After the discovery of a liver nodule, investigation is necessary to evaluate for conditions associated with liver lesions. In addition to considering chronic liver diseases, history should include medication review, travel history, and family history. Contrast‐enhanced (CE) imaging should be done to characterize the lesion. This could include CE ultrasound (CEUS), computed tomography (CT), and magnetic resonance imaging (MRI). MRI is preferable as a first‐line assessment when a benign lesion is suspected. A possible malignancy must be excluded. If there is any doubt, the guideline recommends considering biopsy, but only after consideration by an experienced multidisciplinary team (MDT).
Recommendations
The Benign Liver Tumour Multidisciplinary Team.
The team should be one with expertise in the management of benign liver lesions and should include a hepatologist, a hepatobiliary surgeon, diagnostic and interventional radiologists and a pathologist. Each member of the team must hold specific and relevant training, expertise and experience relevant to the management of benign liver lesions. The team should be one with the skills required not only to appropriately manage these patients, but also manage the rare but known complications of diagnostic or therapeutic interventions.
Reproduced with permission from Journal of Hepatology. 1 Copyright 2016, European Association for the Study of the Liver.
Hepatic Haemangiomas.
In patients with a normal or healthy liver, a hyperechoic lesion is very likely to be a liver haemangioma. With typical radiology (homogeneous hyperechoic, sharp margin, posterior enhancement, and absence of halo sign) in a lesion less than 3 cm, ultrasound is sufficient to establish the diagnosis (evidence level II‐2, grade of recommendation 1)
In oncology patients or those with underlying liver disease, contrast enhanced imaging (CEUS, CT or MRI) is required (evidence level II‐2, grade of recommendation 1)
The diagnosis by contrast enhanced imaging is based on a typical vascular profile characterized by peripheral and globular enhancement on arterial phase followed by a central enhancement on delayed phases. MRI provides additional findings such as lesion signal on T1‐, T2‐ weighted sequences, and diffusion imaging (evidence level II‐2, grade of recommendation 1)
Due to its benign course, imaging follow‐up is not required for typical haemangioma (evidence level II‐2, grade of recommendation 1)
Pregnancy and oral contraceptives are not contraindicated (evidence level III; grade of recommendation 2)
Conservative management is appropriate for typical cases (evidence level II‐2, grade of recommendation 1)

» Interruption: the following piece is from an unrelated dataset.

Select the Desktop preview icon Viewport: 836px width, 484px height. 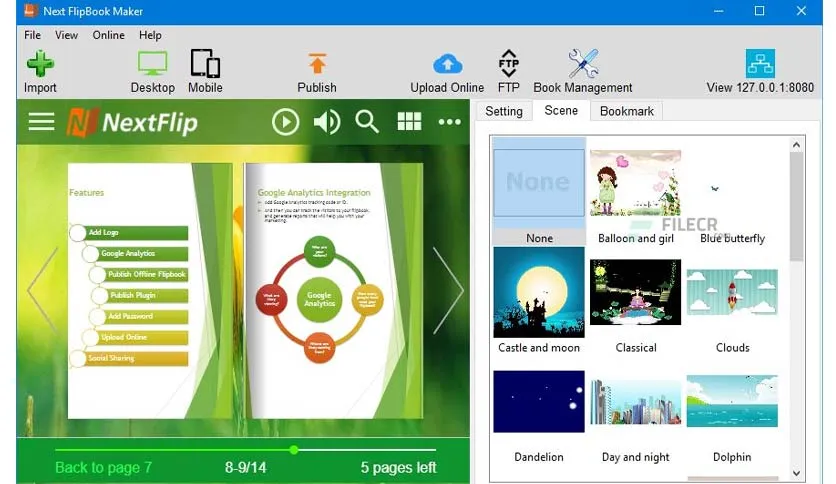[x=152, y=64]
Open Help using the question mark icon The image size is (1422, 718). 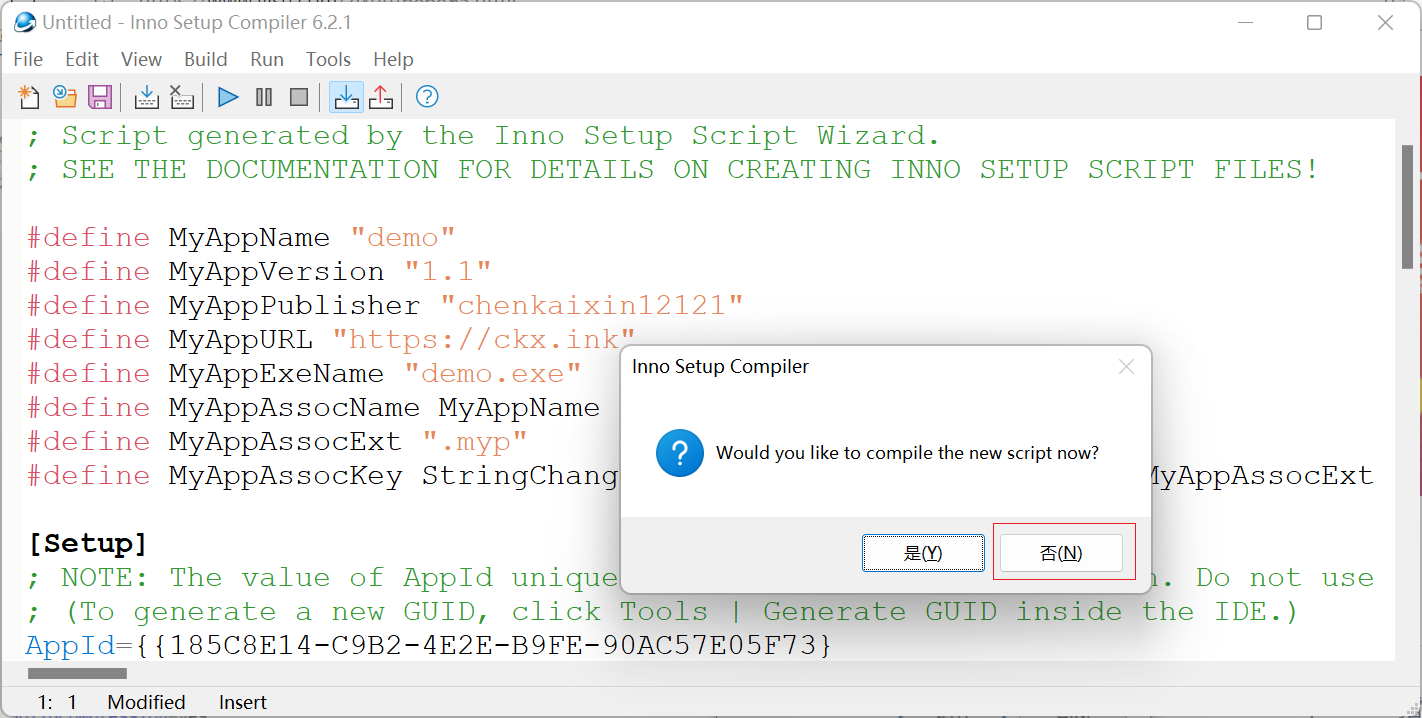pos(427,97)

In the presence of Kasabach‐Merrit syndrome, growing lesions or lesions symptomatic by compression ‐ refer to benign liver tumour MDT (evidence level III, grade of recommendation 1)

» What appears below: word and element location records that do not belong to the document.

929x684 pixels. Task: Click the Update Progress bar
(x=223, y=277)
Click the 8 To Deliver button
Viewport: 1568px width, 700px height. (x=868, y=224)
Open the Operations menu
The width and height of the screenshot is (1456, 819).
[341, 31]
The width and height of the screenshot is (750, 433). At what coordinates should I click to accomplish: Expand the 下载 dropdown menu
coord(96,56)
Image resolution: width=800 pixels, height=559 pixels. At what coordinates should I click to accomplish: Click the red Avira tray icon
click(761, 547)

Reproduced with permission from Journal of Hepatology. 1 Copyright 2016, European Association for the Study of the Liver.
Focal Nodular Hyperplasia.
CEUS, CT, or MRI can diagnose FNH with nearly 100% specificity when typical imaging features are seen in combination (evidence level II‐2, grade of recommendation 1)

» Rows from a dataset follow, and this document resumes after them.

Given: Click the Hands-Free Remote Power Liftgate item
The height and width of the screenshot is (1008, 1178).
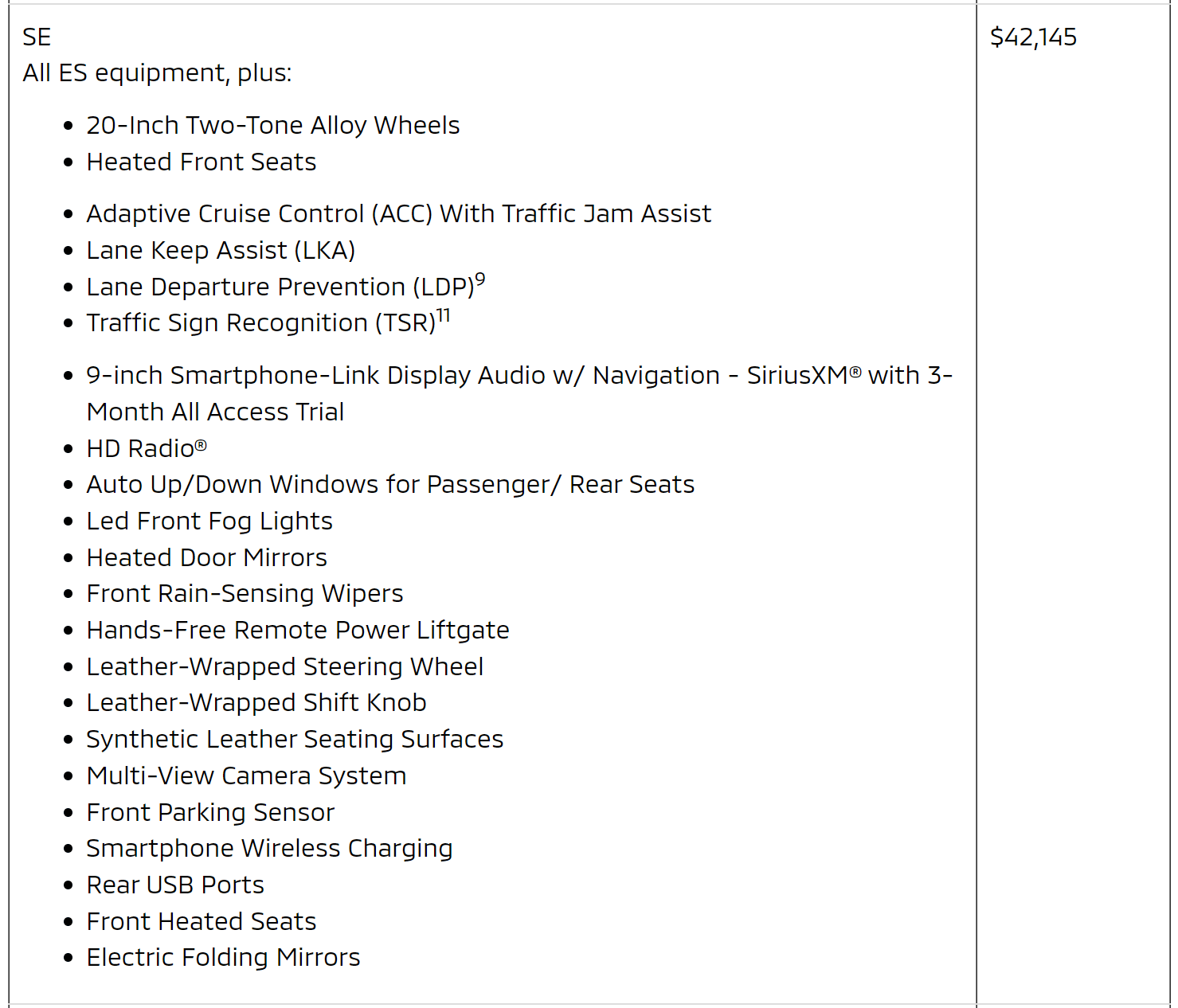Looking at the screenshot, I should [x=297, y=631].
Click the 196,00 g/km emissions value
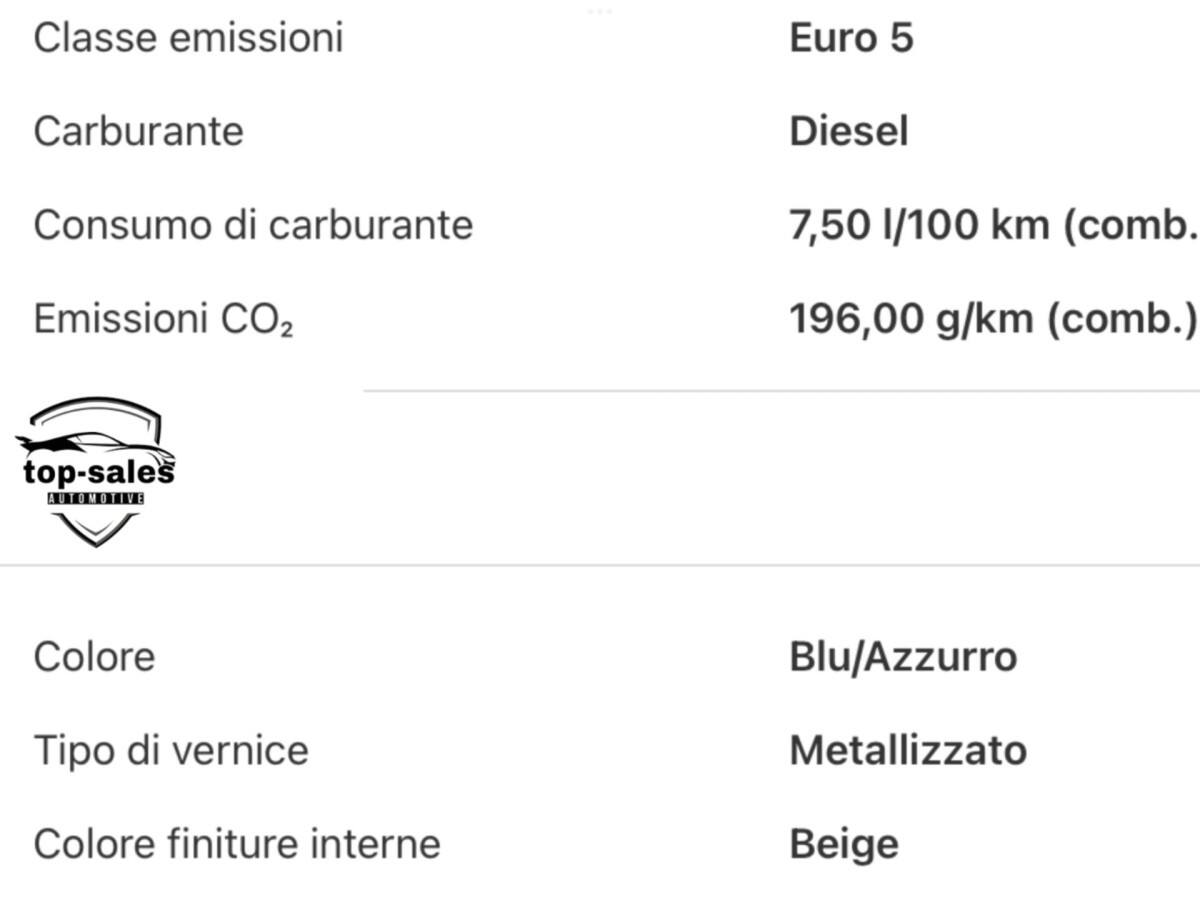The height and width of the screenshot is (900, 1200). click(993, 319)
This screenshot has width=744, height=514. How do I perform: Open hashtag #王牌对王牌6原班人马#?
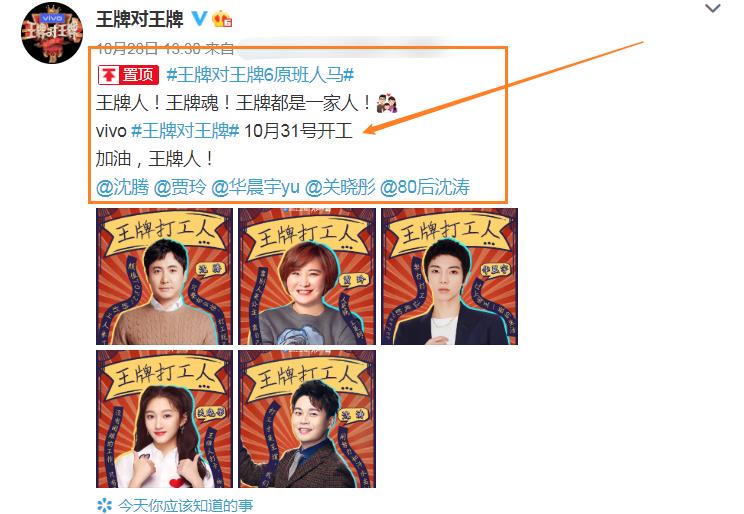[260, 75]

MRI has the highest diagnostic performance overall. The highest diagnostic accuracy by CEUS is achieved in FNH less than 3 cm (evidence level II‐2, grade of recommendation 1)
For a lesion typical of FNH follow‐up is not necessary, unless there is underlying vascular liver disease (evidence level III, grade of recommendation 2)
Treatment is not recommended (evidence level II‐3, grade of recommendation 2)
If imaging is atypical, or the patients is symptomatic, refer to a benign liver tumour MDT (evidence level III, grade of recommendation 1)
Reproduced with permission from Journal of Hepatology. 1 Copyright 2016, European Association for the Study of the Liver.
Hepatocellular Adenoma.
MRI is superior to all other imaging modalities and due to its intrinsic properties to detect fat and vascular spaces it offers an opportunity to subtype HCA up to 80% (evidence level II‐2, grade of recommendation 1)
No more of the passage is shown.